Al abrir, encontró a Estella Moretti sonriendo en el marco de la puerta.
—Salva.
—Estella, eras tú.
Salvador dio media vuelta y fue directo a la cocina a servirse un vaso de agua. Con la resaca de la noche anterior, la sed le raspaba la garganta.
—¿Quieres agua?
—No, gracias.
Estella echó un vistazo a la sala: la chaqueta de él tirada en el sofá; botellas vacías desparramadas sobre la mesa y la alfombra. Sin decir nada, dejó el bolso, se remangó y empezó a recoger.
—Estella… —Salvador bebió, se atragantó y tosió—. Deja, no te preocupes. Más tarde viene la empleada por horas.

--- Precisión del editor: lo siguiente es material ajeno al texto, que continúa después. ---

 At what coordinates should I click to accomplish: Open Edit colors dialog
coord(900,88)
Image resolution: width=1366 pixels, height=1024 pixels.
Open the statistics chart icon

—No pasa nada —sonrió—. Me tardo un minuto.
Mientras acomodaba, preguntó:
—¿No tenías antes alguien de planta? ¿Ya no viene?
—La contraté para Martina —dijo él, negando con la cabeza—. Ya no hace falta.
La mirada se le ensombreció. Con Martina, la casa había tenido vida: ella lo esperaba cada tarde. Sin Martina, aquello parecía casa muestra, impecable y helada.
Estella no comentó nada. Terminó de recoger.